- [Written task 1]: Copy out the stretch of the Broadcom analysis from "Broadcom’s main competitors" through "Avago to Broadcom)".
- [Written task 2]: According to the Broadcom analysis, where is Broadcom headquartered?

- [Supplied text]:

..........

Hey, this is a more detailed analysis of Broadcom (AVGO). Broadcom is one of the world’s largest semiconductor (chip) and software manufacturers for data centers, communications, 5G, Wi-Fi, and enterprise storage. Their products are crucial for modern IT infrastructure operations, used by the biggest tech companies like Apple, Google, and Meta.
The company’s main advantages are:
- Exceptionally broad portfolio of hardware and software
 - Long-term contracts with major customers, stable revenues
 - High margins and strong, growing cash flow
 
Broadcom also has extensive experience with acquisitions and successful company integration, with the latest major acquisition being VMware.
Broadcom’s main competitors are Nvidia, Intel, Qualcomm, Marvell, AMD, and partially Cisco, primarily in semiconductors and network solutions.
Broadcom Inc. – Brief Profile
- Website: https://www.broadcom.com
 - Stock: NASDAQ: AVGO
 - Founded: 1961 (as HP Associates; renamed through Avago to Broadcom)
 - Headquarters: Stanford Research Park, Palo Alto, California, USA
 - Employees: approximately 37,000 (2024)
 
Analysis conducted on 14.7.2025, data source: roic.ai
Broadcom in Numbers:

1. Growth Potential
Revenue:
- 2012: $2.36B → TTM: $57.05B
 - Very stable growth, acceleration after 2021 due to M&A and AI segment
 

Net Income:
- Growing from $563M (2012) to nearly $13B (TTM). Negative result only in 2016 due to exceptional items (likely acquisition)
 

EPS:
- Growing from 0.23 (2012) to 22.76 (TTM)
 

Free Cash Flow:
- Brutal growth, latest year $22.7B
 

My growth rating: 10/10
- Plus: Growth in all key indicators.
 
2. Balance Sheet
Total Equity:
- Growth from 2.4B (2012) to 69.5B (TTM)
 

Current Ratio:
- Previously very high (>3), recent years more between 1.08–1.17 (still above 1, so no liquidity issues, but no longer surplus)
 
Debt/Equity:
- TTM 97%, through most of history under 2x, which is OK for a giant with reliable cash flow
 
Net Debt/EBITDA:
- Most years around 1–2, completely safe for such a company
 
Balance sheet rating: 9/10
- Plus: Capital and cash flow, debt under control.
 - Minus: Current ratio no longer “super safe” (but no financing issues yet).
 
3. Profitability
Operating Margin:
- 2012: 24.8%, recent years 30–45%, record high for semiconductors
 

Profit Margin:
- From 23% (2012), to over 30–40% (2022–2024), TTM 22.6%
 

ROE / ROIC:
- ROE between 20–38%, recent years also above 30% (top in industry)

..........

- [Information provided]:
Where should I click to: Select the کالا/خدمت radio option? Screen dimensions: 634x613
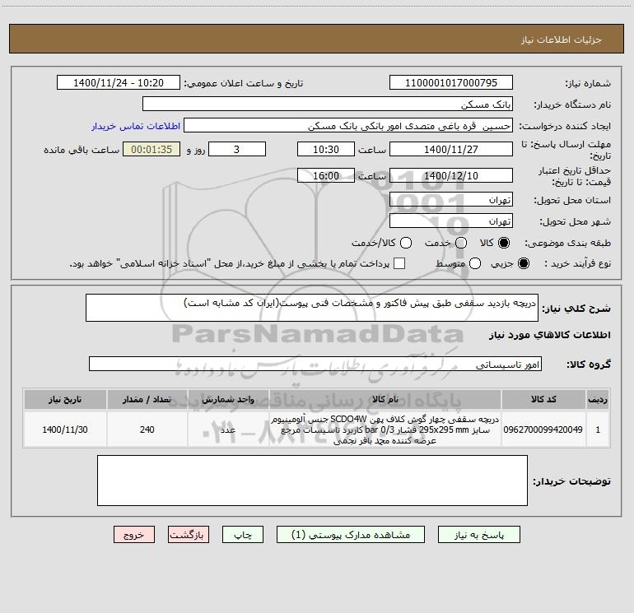click(406, 243)
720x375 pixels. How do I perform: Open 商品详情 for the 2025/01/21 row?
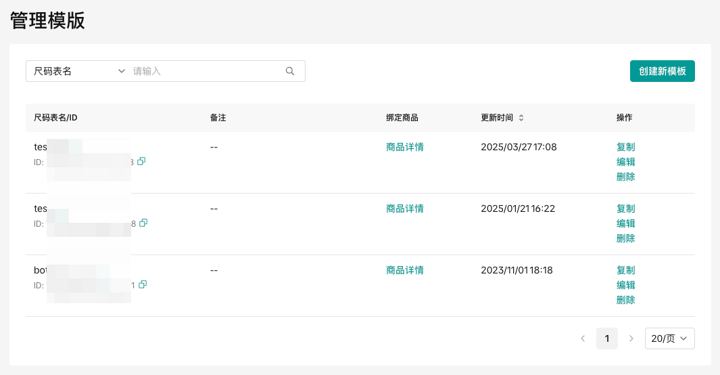pyautogui.click(x=405, y=208)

..........

- [Finished answer 1]:
Broadcom’s main competitors are Nvidia, Intel, Qualcomm, Marvell, AMD, and partially Cisco, primarily in semiconductors and network solutions.
Broadcom Inc. – Brief Profile
- Website: https://www.broadcom.com
 - Stock: NASDAQ: AVGO
 - Founded: 1961 (as HP Associates; renamed through Avago to Broadcom)

- [Finished answer 2]: Stanford Research Park, Palo Alto, California, USA